With his seasoned backing band The Upsetters – a nod to Perry’s proclamation “I’m the Upsetter” – Perry has conducted dub masterpieces like the 1973s Jungle blackboard, the emblem of the Upsetters 1976 LP Great sing and that of Perry Roast Fish Collie Weed & Cornbread.
Perry and his backing band marketed the dub sound as a producer on many acclaimed mid-1970s reggae records – Max Romeo’s War in Babylon, les Heptones’ Time to party, the Congolese Heart of Congo and Junior Murvin Policemen and thieves – who helped make Jamaican music an international art form and power. Murvin’s “Police & Thieves”, co-written by Perry, was covered by the Clashes on their self-titled 1977 debut album; the reggae-indebted punk group also recruited Perry – who was in London to record Bob Marley’s “Punky Reggae Party”, itself a tribute to Murvin’s cover of The Clash – to produce their single “Complete Control” later during this year. (As Perry once joked about his attraction to the punk movement, “If I wanna spit here, I spit here. If I wanna piss there, I piss there. I’m punk.”)

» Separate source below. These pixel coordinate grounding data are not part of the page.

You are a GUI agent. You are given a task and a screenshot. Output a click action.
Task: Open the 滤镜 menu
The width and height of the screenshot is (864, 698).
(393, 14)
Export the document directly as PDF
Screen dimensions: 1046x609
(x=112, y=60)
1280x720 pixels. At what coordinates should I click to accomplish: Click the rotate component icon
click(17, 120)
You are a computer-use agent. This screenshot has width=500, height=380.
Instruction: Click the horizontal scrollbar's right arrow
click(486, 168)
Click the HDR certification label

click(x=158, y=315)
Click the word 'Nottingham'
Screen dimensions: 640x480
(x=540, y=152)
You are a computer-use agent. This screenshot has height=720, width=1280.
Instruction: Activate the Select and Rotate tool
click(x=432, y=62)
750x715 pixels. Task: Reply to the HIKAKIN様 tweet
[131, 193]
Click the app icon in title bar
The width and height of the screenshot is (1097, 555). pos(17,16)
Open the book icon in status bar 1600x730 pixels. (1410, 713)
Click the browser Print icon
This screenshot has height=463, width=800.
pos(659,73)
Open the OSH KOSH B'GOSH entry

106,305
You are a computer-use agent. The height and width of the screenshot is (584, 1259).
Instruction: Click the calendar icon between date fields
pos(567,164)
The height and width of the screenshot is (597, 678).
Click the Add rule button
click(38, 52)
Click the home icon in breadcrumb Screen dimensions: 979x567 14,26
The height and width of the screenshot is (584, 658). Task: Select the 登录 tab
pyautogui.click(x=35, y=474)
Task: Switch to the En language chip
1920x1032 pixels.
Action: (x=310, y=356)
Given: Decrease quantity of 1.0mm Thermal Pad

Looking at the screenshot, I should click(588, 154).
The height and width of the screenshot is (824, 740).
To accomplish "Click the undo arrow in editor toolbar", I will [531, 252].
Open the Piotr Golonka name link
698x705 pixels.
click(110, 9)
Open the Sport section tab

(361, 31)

“Perry was using a 4 track at the Black Ark studio, but he could bounce a hundred other tracks using rocks, water, cooking utensils and whatever was available,” Romeo said. Rolling stone. “He makes his money by being crazy, but he’s no crazier than me.” All geniuses are crazy. I remember Chris Blackwell in Black Ark sitting on a couch and saying, ‘Scratch, the tape is overflowing. You can not do this !’ Scratch just said: ‘The album is called Great sing, and therefore I need a Super Tape! ‘ He is a wizard, there is no one else like him.
However, following the publication of the Upsetters’ The return of the super monkey in 1978 – and after artists like Paul and Linda McCartney (“Mister Sandman”) searched for Perry in his home studio – the Black Ark era began to slowly erode when Perry suffered a nervous breakdown. The property fell into disrepair as a paranoid Perry curtailed his music output and scribbled all over the studio surfaces with a marker; Perry, according to legend, finally burned down the studio in 1983.
“I needed to be forgiven of my sin,” said Perry Rolling stone. “I created my sin, and I burned my sin, and I was born again. “
After the Black Ark era, Perry moved to England and the United States before eventually residing in Switzerland with his family. He would remain prolific for the next three decades, releasing new albums on his own at an annual rate, working with longtime fans like the Beastie Boys (hello nasty‘s “Dr. Lee PhD”) as well as frequent collaborations with Mad Professor, the Orb and Adrian Sherwood. In 2019, Perry released his LP twins Rainford (his birth name) and Heavy rain, the latter featuring guests like Brian Eno, who once hailed Perry as “one of the geniuses of recorded music.”
As Mike D of the Beastie Boys said in Perry’s biography People Funny Boy, “The three of us are really inspired and influenced by the music and production of Lee Perry. I think of this in terms of opening up truly endless sonic and musical possibilities, manipulating the sounds using the mixer and every external effect and every potential tape speed to get the sounds you might have in your head, to make it a reality. “
Scratch’s son, Sean Perry, said of his eccentric father in People Funny Boy, ” Sir. Perry is an enigma, but trust me, he’s ahead of his time; it is we who must try to catch up with him.